Last Friday, amid dozens of strident calls for bans on oil trains, Gov. Jay Inslee changed his tune—let’s make them safer—by asking Union Pacific, the railroad company responsible for June 3 derailment in Mosier, Ore., to “halt all oil-train shipments in Washington until they improve inspection protocols” along the railroad tracks.
350 Seattle and other protesters who rallied against oil trains both outside and inside a fundraiser that President Barack Obama held for Inslee on Friday afternoon (to which the President replied, “I’ve still got six months; give me a little more time”) have now launched a petition asking the governor to demand a moratorium on all oil trains in Washington. Calling for a temporary halt to Union Pacific traffic but not BNSF traffic—which is responsible for carrying far more oil in the state—feels insubstantial to some. It’s “not satisfactory,” says activist Patrick Mazza.

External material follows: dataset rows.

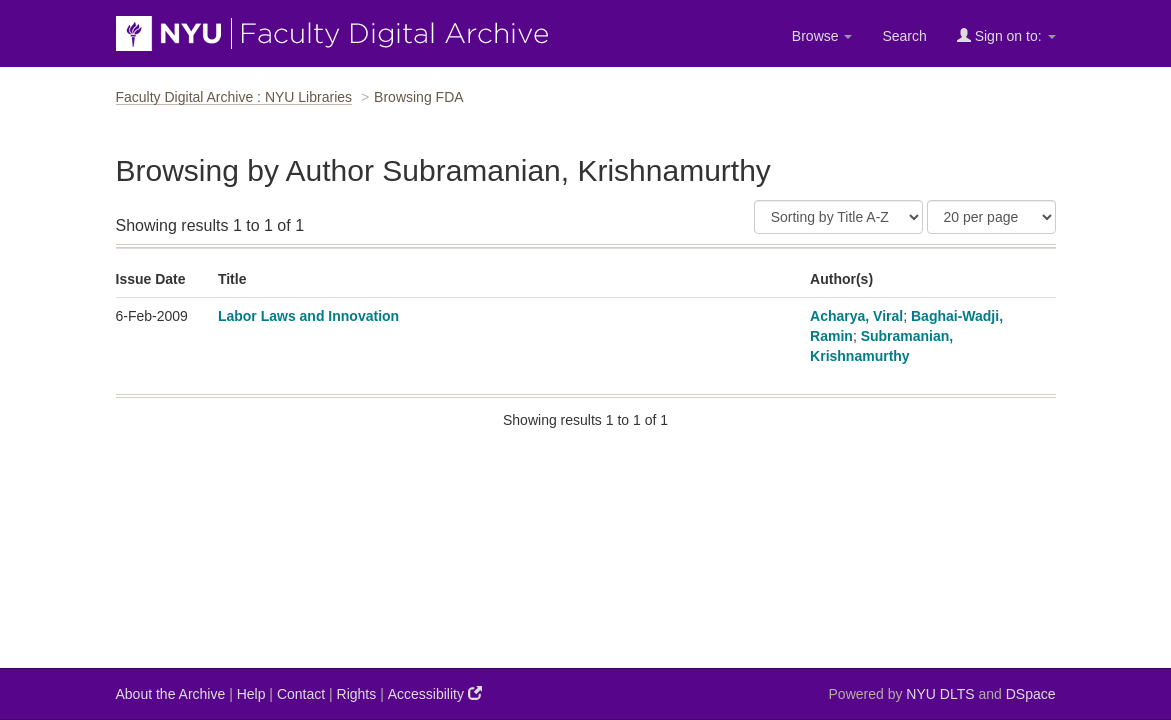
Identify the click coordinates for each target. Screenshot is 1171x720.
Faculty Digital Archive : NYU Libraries (234, 97)
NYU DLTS (940, 694)
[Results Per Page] (991, 217)
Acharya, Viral (856, 316)
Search (904, 36)
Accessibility (435, 693)
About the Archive (171, 694)
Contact (301, 694)
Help (251, 694)
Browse (822, 36)
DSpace (1031, 694)
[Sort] (838, 217)
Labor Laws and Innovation (308, 316)
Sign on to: (1006, 35)
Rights (357, 694)
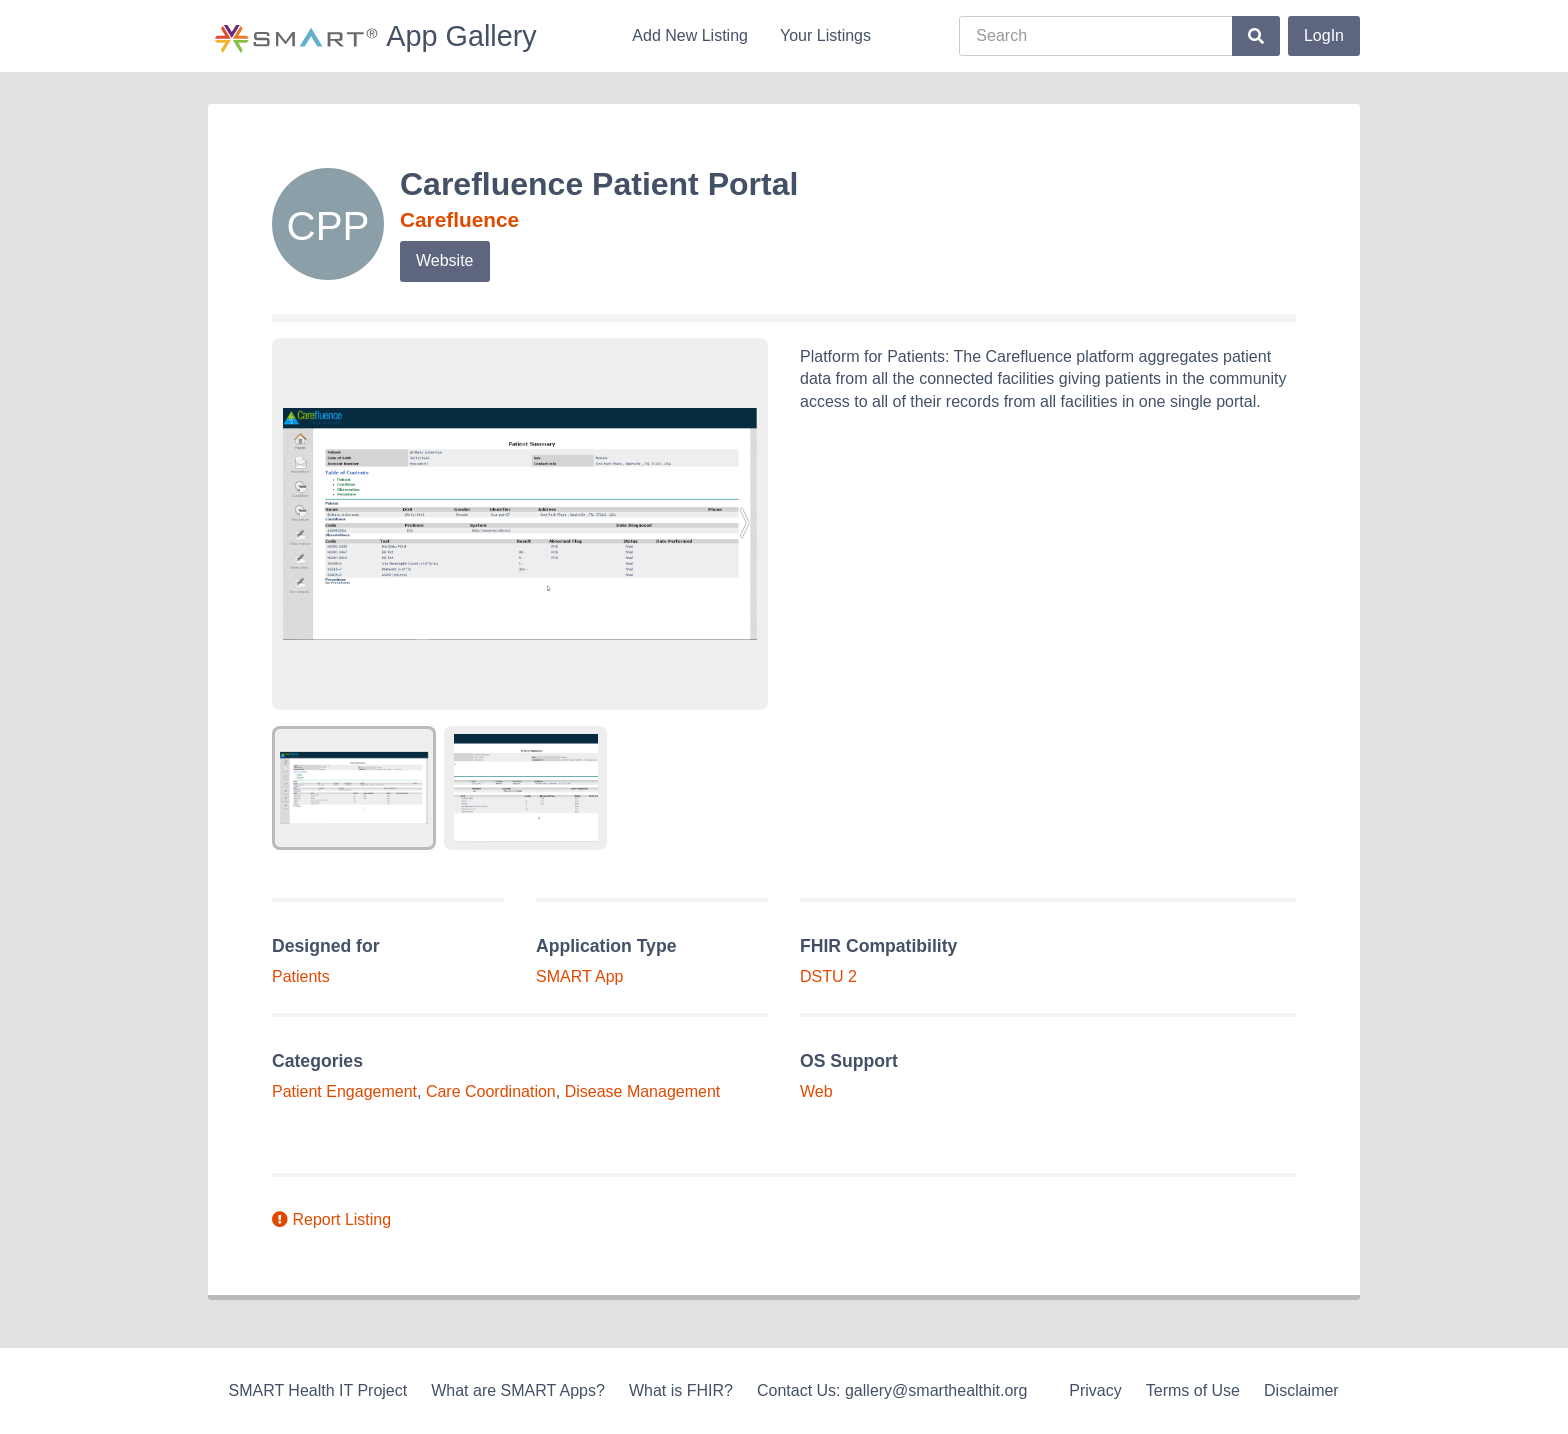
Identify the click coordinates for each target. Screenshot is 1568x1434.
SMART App (579, 976)
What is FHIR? (681, 1390)
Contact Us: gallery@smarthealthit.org (892, 1390)
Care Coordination (491, 1091)
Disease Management (643, 1091)
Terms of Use (1193, 1390)
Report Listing (331, 1219)
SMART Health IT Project (317, 1390)
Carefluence (459, 219)
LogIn (1324, 35)
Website (445, 260)
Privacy (1095, 1390)
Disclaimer (1301, 1390)
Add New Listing (690, 35)
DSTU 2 (828, 976)
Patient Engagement (344, 1091)
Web (816, 1091)
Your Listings (825, 35)
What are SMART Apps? (518, 1390)
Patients (301, 976)
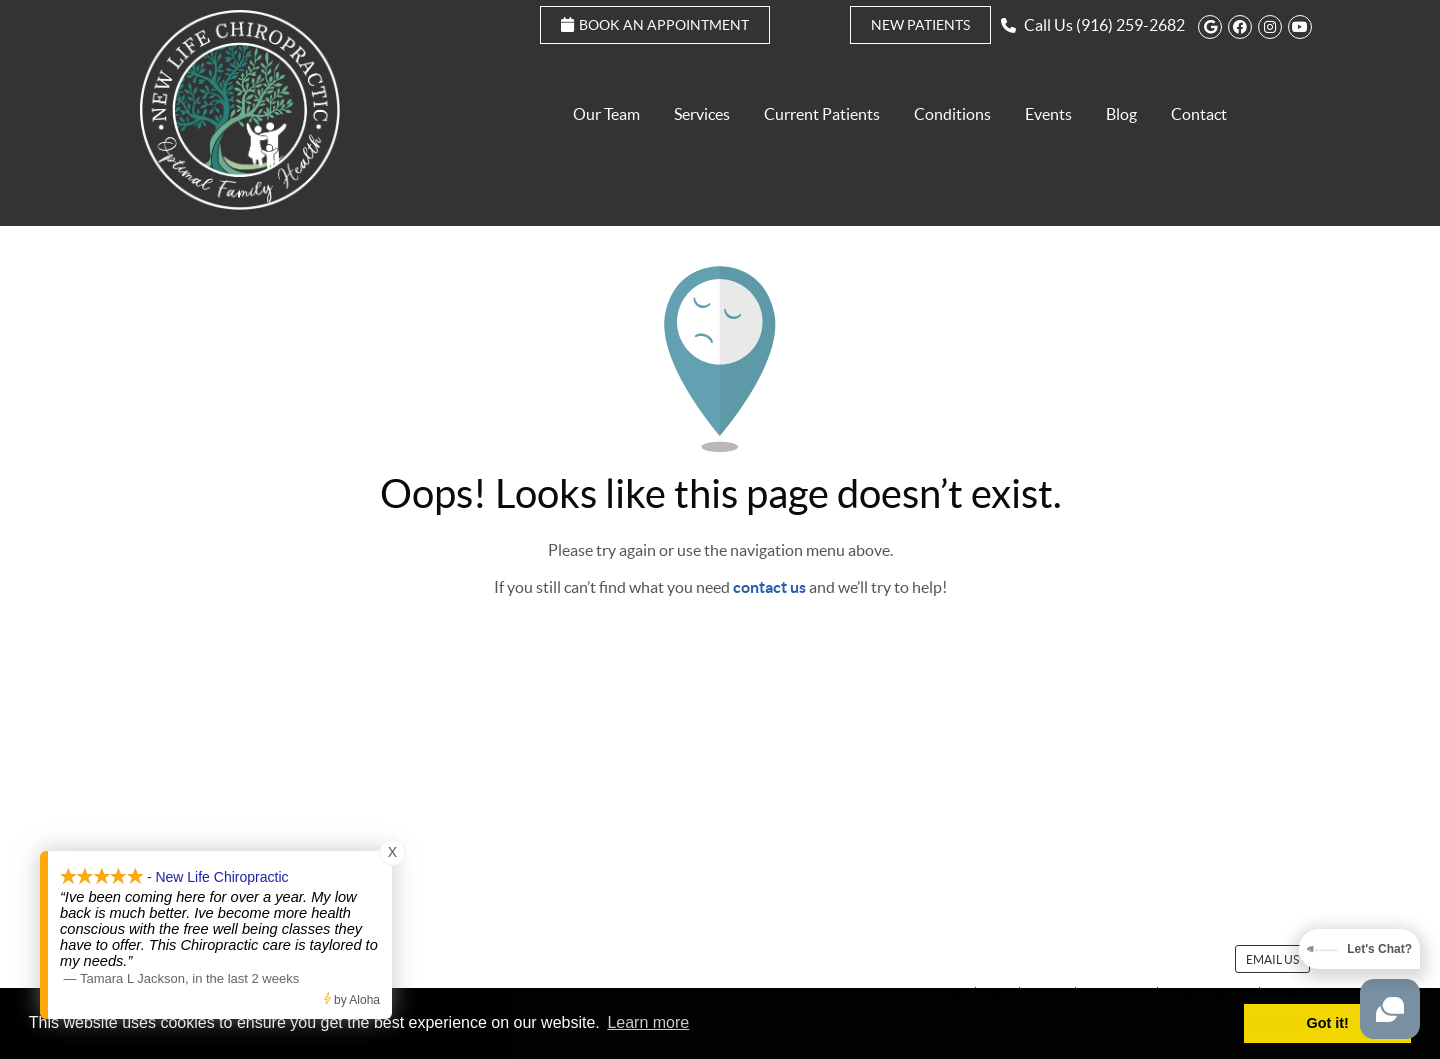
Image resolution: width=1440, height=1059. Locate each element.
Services (702, 114)
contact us (769, 587)
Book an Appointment (655, 25)
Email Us (1272, 959)
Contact (1199, 114)
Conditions (952, 114)
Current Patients (822, 114)
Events (1048, 114)
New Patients (920, 25)
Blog (1121, 114)
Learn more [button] (648, 1022)
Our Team (606, 114)
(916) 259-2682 (1130, 25)
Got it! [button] (1328, 1023)
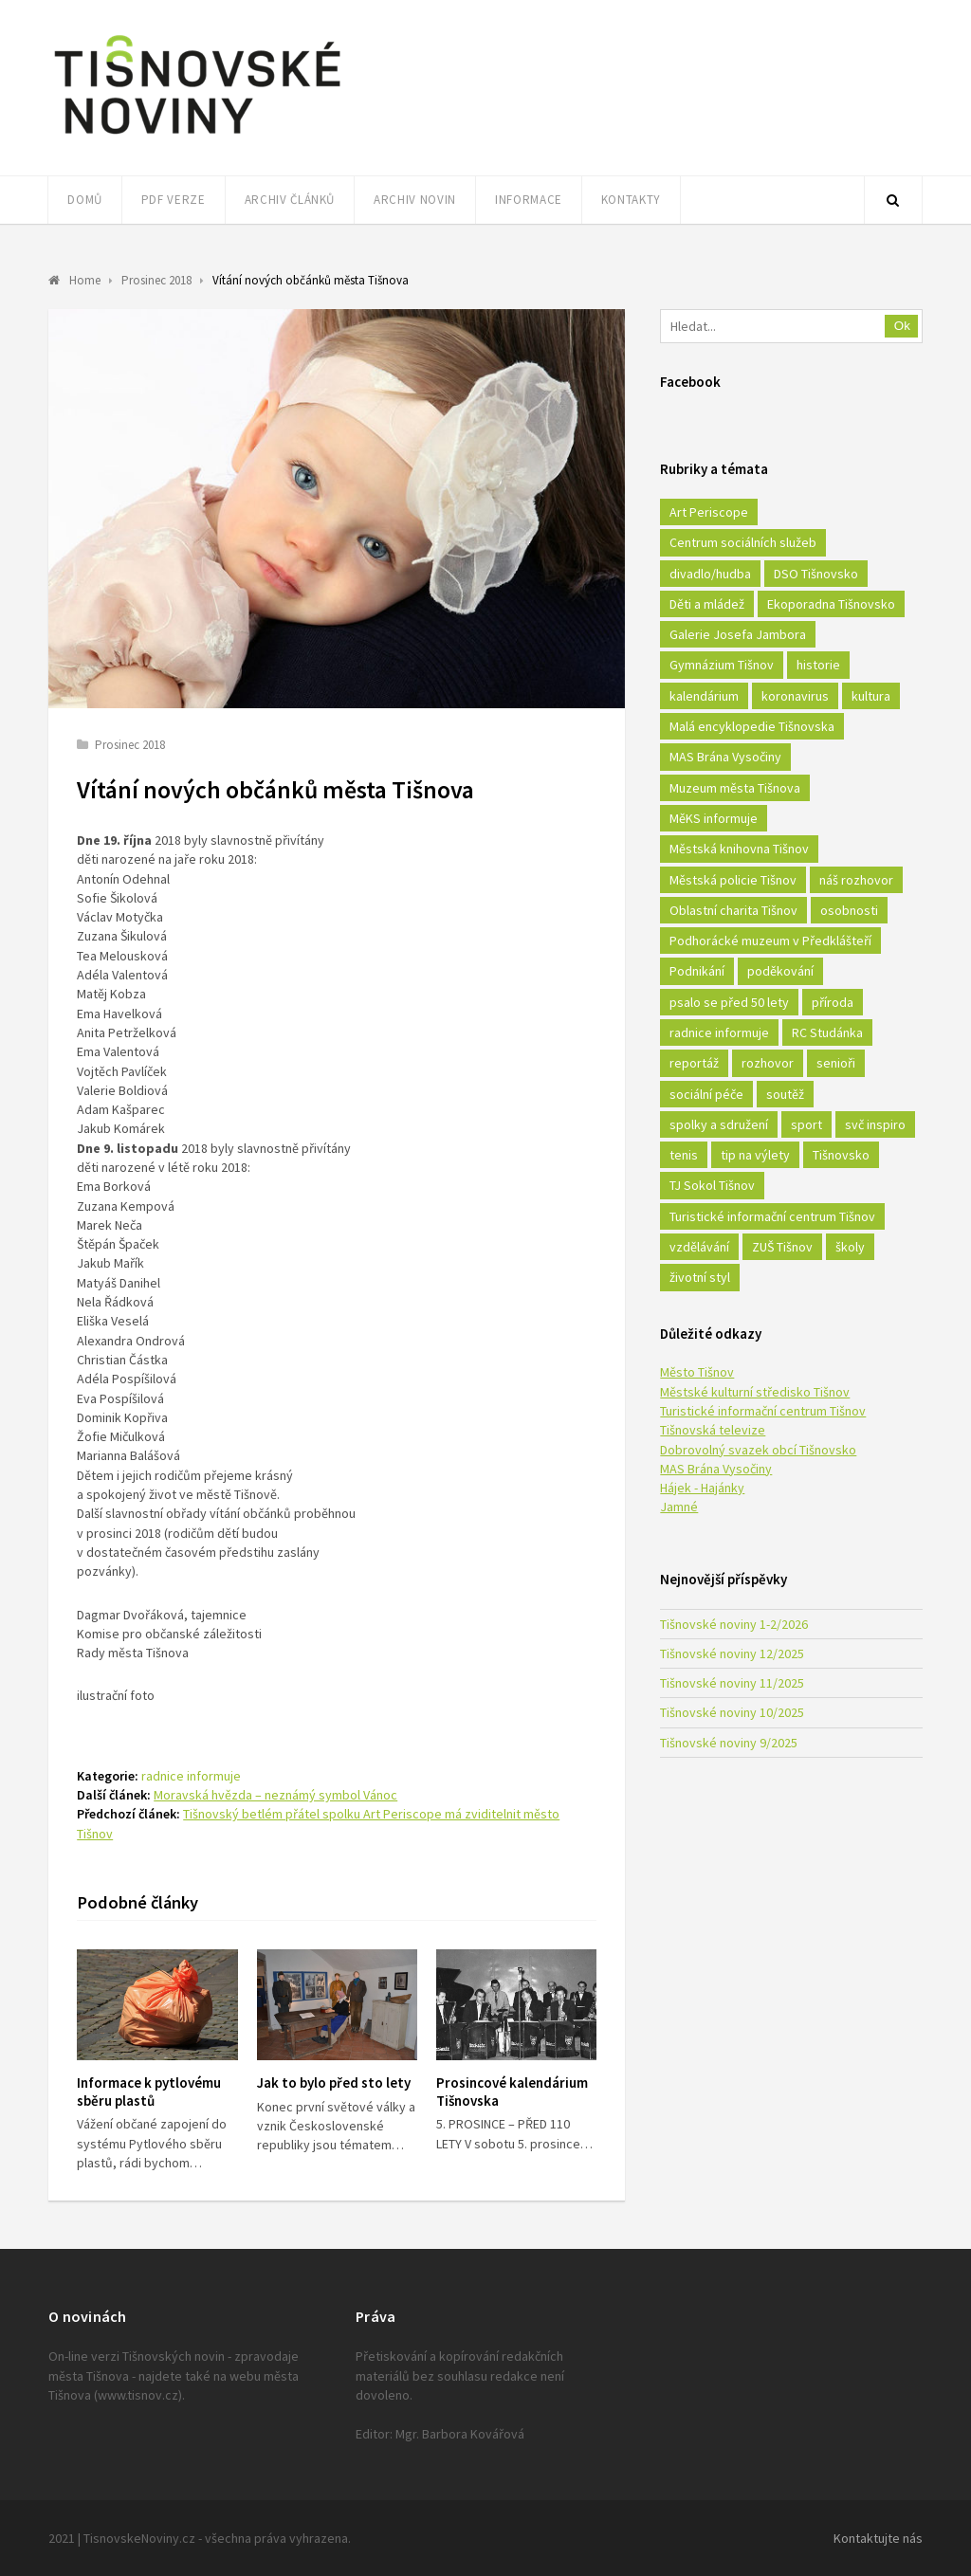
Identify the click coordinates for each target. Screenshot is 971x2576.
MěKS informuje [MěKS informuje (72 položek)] (713, 818)
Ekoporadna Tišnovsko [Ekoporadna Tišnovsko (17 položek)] (831, 603)
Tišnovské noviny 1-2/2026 (734, 1624)
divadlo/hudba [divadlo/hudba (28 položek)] (710, 573)
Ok (902, 326)
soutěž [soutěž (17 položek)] (785, 1094)
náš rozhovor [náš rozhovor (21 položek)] (856, 879)
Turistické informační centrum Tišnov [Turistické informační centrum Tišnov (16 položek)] (772, 1216)
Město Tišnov (697, 1371)
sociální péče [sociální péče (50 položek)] (706, 1094)
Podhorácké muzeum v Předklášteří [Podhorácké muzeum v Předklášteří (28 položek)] (770, 940)
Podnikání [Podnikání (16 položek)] (696, 970)
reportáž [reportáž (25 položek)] (694, 1062)
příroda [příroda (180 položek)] (832, 1002)
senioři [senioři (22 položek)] (835, 1062)
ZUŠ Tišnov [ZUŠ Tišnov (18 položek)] (782, 1246)
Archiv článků (290, 200)
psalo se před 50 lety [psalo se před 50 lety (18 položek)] (729, 1002)
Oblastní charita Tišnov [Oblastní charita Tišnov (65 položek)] (733, 910)
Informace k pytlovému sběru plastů (149, 2092)
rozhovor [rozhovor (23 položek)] (768, 1062)
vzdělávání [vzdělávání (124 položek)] (699, 1246)
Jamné (679, 1506)
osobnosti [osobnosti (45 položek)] (849, 910)
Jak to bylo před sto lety (334, 2083)
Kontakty (631, 200)
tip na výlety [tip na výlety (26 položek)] (755, 1154)
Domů (84, 200)
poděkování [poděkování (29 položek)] (780, 970)
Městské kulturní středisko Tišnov (755, 1391)
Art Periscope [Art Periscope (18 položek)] (708, 512)
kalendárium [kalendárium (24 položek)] (704, 695)
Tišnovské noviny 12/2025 (732, 1653)
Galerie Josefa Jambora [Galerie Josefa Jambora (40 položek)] (737, 634)
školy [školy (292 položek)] (850, 1246)
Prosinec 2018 (130, 745)
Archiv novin (415, 200)
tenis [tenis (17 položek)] (683, 1154)
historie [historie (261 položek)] (818, 664)
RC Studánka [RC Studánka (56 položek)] (827, 1032)
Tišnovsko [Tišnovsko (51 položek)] (841, 1154)
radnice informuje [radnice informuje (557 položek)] (719, 1032)
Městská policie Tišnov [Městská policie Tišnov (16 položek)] (733, 879)
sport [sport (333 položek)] (806, 1124)
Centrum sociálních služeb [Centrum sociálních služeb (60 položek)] (742, 542)
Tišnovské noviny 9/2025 (728, 1742)
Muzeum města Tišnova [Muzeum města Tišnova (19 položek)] (734, 787)
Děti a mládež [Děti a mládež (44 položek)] (706, 603)
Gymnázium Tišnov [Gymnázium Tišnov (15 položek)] (721, 664)
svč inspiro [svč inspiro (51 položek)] (875, 1124)
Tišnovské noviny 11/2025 (732, 1682)
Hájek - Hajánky (702, 1487)
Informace (528, 200)
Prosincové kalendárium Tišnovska (512, 2092)
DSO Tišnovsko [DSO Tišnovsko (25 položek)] (816, 573)
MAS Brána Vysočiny (716, 1468)
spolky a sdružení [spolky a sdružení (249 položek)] (718, 1124)
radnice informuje (191, 1775)
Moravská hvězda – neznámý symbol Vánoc (275, 1794)
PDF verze (173, 200)
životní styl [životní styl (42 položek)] (699, 1277)
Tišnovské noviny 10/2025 (732, 1712)
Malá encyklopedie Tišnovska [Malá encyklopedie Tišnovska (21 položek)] (751, 726)
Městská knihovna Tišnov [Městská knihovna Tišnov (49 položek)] (739, 848)
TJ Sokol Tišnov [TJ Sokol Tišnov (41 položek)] (712, 1185)
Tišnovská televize (712, 1429)
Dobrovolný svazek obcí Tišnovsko (758, 1449)
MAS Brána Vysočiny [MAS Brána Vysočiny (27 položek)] (725, 756)
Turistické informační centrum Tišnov (763, 1410)
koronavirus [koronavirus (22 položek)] (795, 695)
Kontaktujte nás (878, 2538)
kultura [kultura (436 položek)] (871, 695)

Meanwhile, it’s not just oil trains; there’s also been plenty of consternation from environmentalists over the Department of Ecology’s Clean Air Rule, which the Inslee administration rewrote in part to fold in feedback from business and fossil-fuel interests, and which does not meet the goals of the original 2008 Clean Air Act that Governor Inslee used as a basis for ordering the rule in July 2015. It also doesn’t meet the goals recommended by climate science.
“The best science requires eight percent annual reductions starting now,” says Mazza, who wrote a lengthy post on his blog calling out the governor for his lackluster approach to climate policy—and large environmental groups in the state for their lackluster approach to calling out the governor. The current draft rule puts overall statewide reductions at about one percent a year, he says, which “falls so short as to make the rule practically useless to protect the climate and future generations.”
What’s more, despite Inslee’s repeated public congratulations to the eight kid plaintiffs who won their climate-change court case, his administration recently appealed that ruling. In April, Judge Hollis Hill ordered Ecology to complete its final carbon rule by the end of the year; a successful appeal of that decision would release the state from that timeline.
“The public needs to understand that what the governor and the Department of Ecology are doing is greenwashing,” said Our Children’s Trust executive director Julia Olson, one of the kids’ lawyers, in a fierce June 16 statement entitled “Governor Doubles Down on Betraying Youth.”
But the reason for the Inslee administration’s appeal of Judge Hill’s ruling might be merely administrative, says Vlad Gutman, Washington director at Climate Solutions. If the second round of public comments requires dramatic changes—such as far steeper emissions reductions, as Our Children’s Trust is asking—Ecology will have to reissue a third draft, starting the clock on the six-month comment process yet again. Gutman says he has every reason to believe Ecology will keep its promises and release a final Clean Air Rule in August, but appealing Judge Hill’s timeline might in fact allow for a greener rule. “We think [the second draft of the rule] is a meaningful step forward; we think it’s better than the first draft,” he says. And “we agree that it could be better.” But to make it significantly better might put Ecology “in conflict with the court.”
The public “deserves full opportunity to influence the final outcome, and the court-ordered deadline could hamper that,” explains Camille St. Onge, Ecology’s air-quality communications manager. “An appeal preserves our ability to consider comments about the most significant environmental problem of our time from all Washingtonians.”
But as attorney Andrea Rodgers told Seattle Weekly earlier this spring, the Department of Ecology has been calling climate change the most significant environmental problem of our time since 1990. “You know what? Time is running out,” she said then. “26 years is a very long time to get it right.”
It’s unclear whether these dissatisfactions will impact Inslee’s re-election; major environmental groups in the state are standing behind him. But some, like Mazza, who was among the climate protesters outside Inslee’s fundraiser last week, are concerned that “greenwashing” optics take too much of a risk with his base. “They undermine your credibility with a green constituency that you need for re-election,” Mazza writes at the end of the post in an open letter to Inslee, adding that Inslee’s support for methanol refineries in Tacoma and Kalama, a $9 billion highway construction package, and the lack of a hard line with oil trains and oil terminals “did not help much either.”
The next big issue to cross Inslee’s desk: the Tesoro-Savage oil-export-terminal proposal at the Port of Vancouver, now in the last stages of review, which would send up to five more crude-carrying trains along the Columbia River each day. So far, his administration has kept mum on that project (in part because of legal restrictions while the project is under review). But with recommendations against it from the city of Vancouver, the Washington Department of Natural Resources, and the state attorney general’s office, among others, the opposition is fierce: They’ve been flooding Inslee’s office with emails and comments, gathering by the hundreds, and organizing a nationwide Stop Oil Trains Week of Action. All eyes, now, on Inslee; the Energy Site Evaluation Council will finish hearing testimony from both sides in about five weeks, and make a recommendation to the governor after that.